:: TEXT EXTRACT ::
------------------------------

- Len Graham singing in Armagh for TG4

Background information
- Born: 20 December 1944 (age 81) County Antrim, Northern Ireland
- Genres: Irish traditional Folk Celtic music
- Occupations: Singer author
- Years active: 1975–present
- Labels: Gael Linn Shanachie Various others
- Website: storyandsong.com

= Len Graham (singer) =

Len Graham (born 20 December 1944) is a Northern Irish traditional singer and song collector from County Antrim, Northern Ireland. He is a leading authority on Folk music in Ireland.

==Early life==
Graham was born in County Antrim. His father, a fiddler, brought him to sessions in the local area as a young boy. Throughout the 1960s, Len travelled around Ireland to record and preserve folk songs, befriending singers such as Joe Holmes. Graham won the All Ireland Fleadh Cheoil na hÉireann traditional singing competition in 1971, an important accolade for Irish traditional musicians around the world.

==Career==

In 1975 Graham released his first album, a collaboration with his mentor Joe Holmes, Chaste Muses, Bards and Sages on Free Reed Records. In 1976 he released his first solo album, Wind and Water with Topic Records. This was followed by his second collaboration with Holmes in 1978: After Dawning: Traditional Songs, Ballads and Lilts from the North of Ireland Topic Records, which was also later released on the Ossian USA label.

------------------------------

:: EXERCISE TASKS ::
1. According to the Len Graham article, in what year did Graham win the All Ireland Fleadh Cheoil na hÉireann traditional singing competition?
2. Translate this sentence from the Len Graham article into Spanish: "His father, a fiddler, brought him to sessions in the local area as a young boy."
3. Retype the passage of the Len Graham article starting at "Len Graham (born" and ending at "music in Ireland.".
The listing after the Len Graham article isn't needed for this work.

:: DATASET CONTENT ::
------------------------------

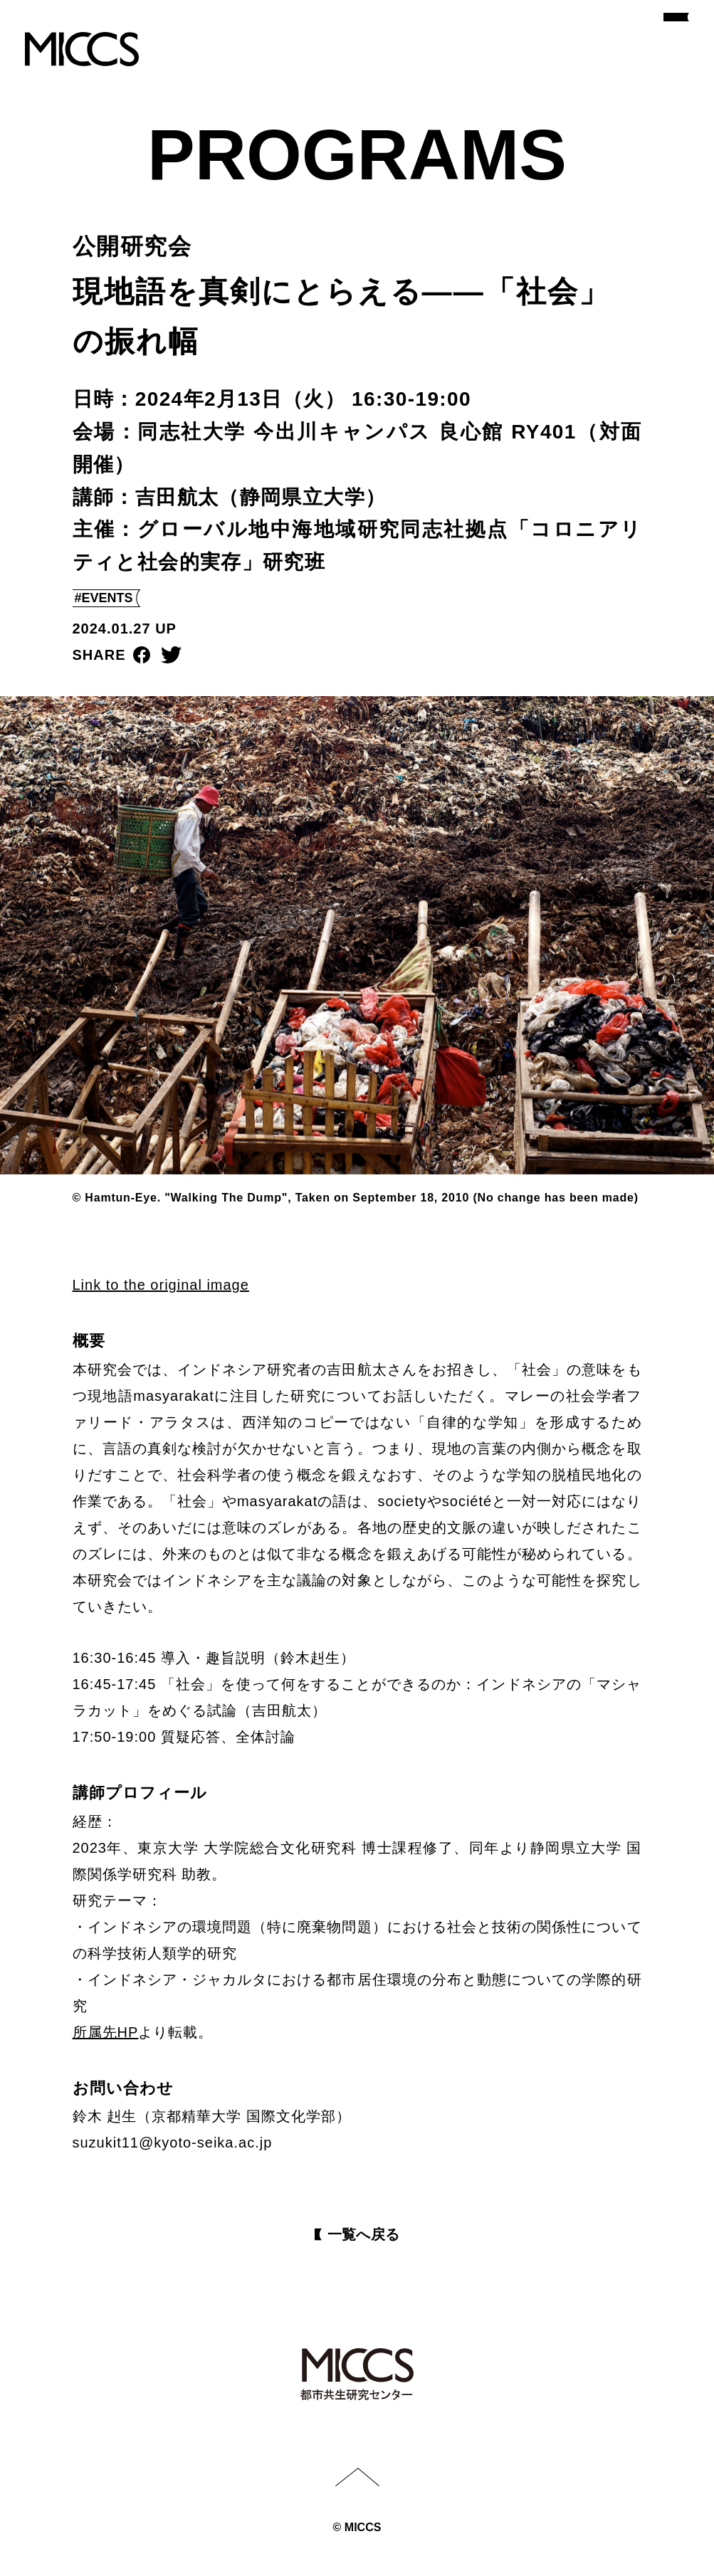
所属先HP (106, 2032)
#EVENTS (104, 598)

------------------------------

:: SOLUTION LIST ::
1. 1971

2. Su padre, un violinista, lo llevaba de niño a sesiones en la zona local.

3.
Len Graham (born 20 December 1944) is a Northern Irish traditional singer and song collector from County Antrim, Northern Ireland. He is a leading authority on Folk music in Ireland.